Word and item position data:
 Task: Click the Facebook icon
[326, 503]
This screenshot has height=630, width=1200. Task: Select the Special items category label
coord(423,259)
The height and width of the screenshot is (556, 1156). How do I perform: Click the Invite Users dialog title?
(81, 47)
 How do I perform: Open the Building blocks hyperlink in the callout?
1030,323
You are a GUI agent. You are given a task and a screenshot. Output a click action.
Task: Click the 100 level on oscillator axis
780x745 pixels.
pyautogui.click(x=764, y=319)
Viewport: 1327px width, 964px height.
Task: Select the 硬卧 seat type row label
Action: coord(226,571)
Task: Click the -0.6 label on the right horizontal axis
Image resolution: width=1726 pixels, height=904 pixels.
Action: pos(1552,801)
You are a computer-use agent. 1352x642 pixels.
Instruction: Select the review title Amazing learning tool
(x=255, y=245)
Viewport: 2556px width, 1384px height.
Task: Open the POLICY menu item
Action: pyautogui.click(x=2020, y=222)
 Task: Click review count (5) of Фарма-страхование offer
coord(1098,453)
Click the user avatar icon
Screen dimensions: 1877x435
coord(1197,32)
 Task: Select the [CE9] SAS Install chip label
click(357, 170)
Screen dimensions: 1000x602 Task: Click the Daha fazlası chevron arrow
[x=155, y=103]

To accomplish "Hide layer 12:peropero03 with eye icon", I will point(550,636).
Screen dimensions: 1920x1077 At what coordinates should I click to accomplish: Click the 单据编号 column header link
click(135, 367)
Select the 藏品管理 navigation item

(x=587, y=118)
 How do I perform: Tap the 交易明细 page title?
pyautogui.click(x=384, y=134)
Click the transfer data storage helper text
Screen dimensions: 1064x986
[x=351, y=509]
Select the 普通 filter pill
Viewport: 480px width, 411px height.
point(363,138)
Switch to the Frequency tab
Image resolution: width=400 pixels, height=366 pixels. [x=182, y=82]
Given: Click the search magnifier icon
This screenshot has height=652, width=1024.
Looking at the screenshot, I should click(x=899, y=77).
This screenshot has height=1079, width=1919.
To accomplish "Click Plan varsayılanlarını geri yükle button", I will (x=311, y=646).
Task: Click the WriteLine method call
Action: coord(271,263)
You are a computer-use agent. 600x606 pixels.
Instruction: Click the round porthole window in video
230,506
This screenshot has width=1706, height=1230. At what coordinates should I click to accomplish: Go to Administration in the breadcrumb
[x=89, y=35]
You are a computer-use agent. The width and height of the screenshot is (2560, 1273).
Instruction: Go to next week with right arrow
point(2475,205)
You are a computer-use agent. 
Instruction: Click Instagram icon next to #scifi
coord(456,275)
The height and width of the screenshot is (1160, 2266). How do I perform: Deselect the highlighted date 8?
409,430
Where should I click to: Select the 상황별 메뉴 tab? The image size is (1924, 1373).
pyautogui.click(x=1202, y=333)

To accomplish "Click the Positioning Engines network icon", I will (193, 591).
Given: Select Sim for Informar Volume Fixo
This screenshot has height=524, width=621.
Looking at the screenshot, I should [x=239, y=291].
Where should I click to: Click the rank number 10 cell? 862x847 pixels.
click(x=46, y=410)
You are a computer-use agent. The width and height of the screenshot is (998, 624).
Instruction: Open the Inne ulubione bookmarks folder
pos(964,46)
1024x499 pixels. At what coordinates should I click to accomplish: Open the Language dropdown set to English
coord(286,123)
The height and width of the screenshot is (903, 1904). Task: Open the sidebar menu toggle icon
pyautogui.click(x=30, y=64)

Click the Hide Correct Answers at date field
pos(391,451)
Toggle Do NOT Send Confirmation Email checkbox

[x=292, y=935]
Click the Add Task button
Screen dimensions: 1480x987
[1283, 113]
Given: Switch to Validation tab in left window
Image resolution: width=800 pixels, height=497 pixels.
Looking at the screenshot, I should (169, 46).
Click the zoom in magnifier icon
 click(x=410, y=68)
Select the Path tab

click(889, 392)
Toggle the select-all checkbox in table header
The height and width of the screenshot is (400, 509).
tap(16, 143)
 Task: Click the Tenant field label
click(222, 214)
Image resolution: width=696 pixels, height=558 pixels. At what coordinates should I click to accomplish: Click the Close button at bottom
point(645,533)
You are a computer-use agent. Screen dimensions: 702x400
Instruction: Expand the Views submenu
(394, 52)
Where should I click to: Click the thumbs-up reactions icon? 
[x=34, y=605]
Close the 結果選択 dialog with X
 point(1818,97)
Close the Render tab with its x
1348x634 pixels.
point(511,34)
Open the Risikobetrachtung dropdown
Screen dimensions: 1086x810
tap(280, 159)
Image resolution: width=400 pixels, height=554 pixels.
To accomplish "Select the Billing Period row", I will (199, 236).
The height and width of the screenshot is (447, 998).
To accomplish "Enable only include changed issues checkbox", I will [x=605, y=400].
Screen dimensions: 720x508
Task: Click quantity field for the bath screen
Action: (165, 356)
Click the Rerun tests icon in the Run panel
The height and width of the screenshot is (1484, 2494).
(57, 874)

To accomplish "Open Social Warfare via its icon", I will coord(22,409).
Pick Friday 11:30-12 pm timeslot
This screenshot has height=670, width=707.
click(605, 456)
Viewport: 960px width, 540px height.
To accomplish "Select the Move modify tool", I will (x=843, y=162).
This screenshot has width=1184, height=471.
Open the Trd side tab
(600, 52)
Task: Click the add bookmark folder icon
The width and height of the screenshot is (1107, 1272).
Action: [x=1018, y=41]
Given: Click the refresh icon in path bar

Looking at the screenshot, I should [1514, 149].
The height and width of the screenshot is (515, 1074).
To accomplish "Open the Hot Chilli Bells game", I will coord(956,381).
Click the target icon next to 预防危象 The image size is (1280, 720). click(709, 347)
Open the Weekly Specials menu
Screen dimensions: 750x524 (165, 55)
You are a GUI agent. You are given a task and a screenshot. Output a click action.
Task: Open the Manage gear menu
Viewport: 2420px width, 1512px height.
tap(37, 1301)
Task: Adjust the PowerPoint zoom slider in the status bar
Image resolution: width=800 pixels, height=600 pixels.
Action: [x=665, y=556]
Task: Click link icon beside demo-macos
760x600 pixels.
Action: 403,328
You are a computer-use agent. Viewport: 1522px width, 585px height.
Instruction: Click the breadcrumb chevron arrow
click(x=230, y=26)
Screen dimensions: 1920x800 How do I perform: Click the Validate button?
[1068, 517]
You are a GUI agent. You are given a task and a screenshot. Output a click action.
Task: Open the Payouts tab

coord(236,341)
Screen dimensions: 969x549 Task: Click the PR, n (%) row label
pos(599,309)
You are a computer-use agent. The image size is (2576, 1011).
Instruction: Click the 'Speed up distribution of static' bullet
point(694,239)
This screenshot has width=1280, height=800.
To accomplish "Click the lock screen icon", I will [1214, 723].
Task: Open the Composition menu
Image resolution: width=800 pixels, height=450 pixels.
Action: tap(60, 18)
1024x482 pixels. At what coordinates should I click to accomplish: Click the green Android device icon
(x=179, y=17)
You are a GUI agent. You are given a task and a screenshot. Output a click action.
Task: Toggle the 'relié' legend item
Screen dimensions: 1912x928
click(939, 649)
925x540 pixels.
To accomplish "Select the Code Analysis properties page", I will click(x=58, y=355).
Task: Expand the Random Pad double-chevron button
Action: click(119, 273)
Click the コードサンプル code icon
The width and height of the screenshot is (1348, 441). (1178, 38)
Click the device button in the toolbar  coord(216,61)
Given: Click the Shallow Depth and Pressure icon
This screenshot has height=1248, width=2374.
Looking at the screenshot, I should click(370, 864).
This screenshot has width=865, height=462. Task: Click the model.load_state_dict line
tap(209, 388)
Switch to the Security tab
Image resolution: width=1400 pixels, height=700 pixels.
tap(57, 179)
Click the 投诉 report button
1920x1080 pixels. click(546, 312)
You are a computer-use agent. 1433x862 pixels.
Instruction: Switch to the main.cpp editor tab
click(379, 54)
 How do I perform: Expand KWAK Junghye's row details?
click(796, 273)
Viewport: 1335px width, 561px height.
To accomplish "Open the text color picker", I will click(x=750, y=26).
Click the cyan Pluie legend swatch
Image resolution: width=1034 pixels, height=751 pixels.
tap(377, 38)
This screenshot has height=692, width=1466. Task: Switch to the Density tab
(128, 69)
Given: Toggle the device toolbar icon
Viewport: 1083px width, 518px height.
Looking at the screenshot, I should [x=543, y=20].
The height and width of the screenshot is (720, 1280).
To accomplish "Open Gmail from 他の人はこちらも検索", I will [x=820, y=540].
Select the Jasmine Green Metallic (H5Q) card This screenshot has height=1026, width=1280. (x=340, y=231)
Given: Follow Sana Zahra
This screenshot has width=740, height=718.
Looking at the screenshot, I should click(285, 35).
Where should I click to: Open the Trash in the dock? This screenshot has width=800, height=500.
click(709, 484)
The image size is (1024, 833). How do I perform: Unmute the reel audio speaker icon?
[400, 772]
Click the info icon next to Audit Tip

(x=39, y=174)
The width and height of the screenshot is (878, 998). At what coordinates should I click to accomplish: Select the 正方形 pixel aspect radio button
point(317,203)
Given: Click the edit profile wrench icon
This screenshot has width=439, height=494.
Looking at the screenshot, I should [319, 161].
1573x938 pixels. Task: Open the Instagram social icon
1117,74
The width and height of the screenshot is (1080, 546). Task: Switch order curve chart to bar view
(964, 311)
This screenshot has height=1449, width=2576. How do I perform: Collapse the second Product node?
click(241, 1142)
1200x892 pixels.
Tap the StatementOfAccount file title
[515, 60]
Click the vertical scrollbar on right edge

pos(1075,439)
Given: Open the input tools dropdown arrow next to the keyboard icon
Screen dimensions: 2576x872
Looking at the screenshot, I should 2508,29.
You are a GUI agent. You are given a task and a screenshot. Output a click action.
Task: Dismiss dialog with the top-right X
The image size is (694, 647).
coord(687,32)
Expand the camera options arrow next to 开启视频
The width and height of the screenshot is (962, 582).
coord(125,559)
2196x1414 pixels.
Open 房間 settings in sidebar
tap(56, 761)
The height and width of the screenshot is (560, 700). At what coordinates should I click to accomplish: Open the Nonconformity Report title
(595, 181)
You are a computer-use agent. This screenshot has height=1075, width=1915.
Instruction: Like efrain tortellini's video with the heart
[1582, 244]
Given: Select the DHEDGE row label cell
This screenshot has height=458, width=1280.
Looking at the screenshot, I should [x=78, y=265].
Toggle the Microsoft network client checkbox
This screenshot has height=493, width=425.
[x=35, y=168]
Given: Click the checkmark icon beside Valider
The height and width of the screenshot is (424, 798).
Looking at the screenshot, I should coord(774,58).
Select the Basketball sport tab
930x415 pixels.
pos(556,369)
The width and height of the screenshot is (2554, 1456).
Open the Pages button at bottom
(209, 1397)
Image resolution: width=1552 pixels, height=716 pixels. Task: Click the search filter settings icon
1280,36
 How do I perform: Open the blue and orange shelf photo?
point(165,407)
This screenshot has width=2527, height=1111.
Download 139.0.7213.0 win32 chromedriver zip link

- [Prompt]: Repeat the data verbatim, starting at the line that contains "Image resolution: width=1552" and continuing through the last line of the data.

- [Result of this exercise]:
Image resolution: width=1552 pixels, height=716 pixels. Task: Click the search filter settings icon
1280,36
 How do I perform: Open the blue and orange shelf photo?
point(165,407)
This screenshot has width=2527, height=1111.
Download 139.0.7213.0 win32 chromedriver zip link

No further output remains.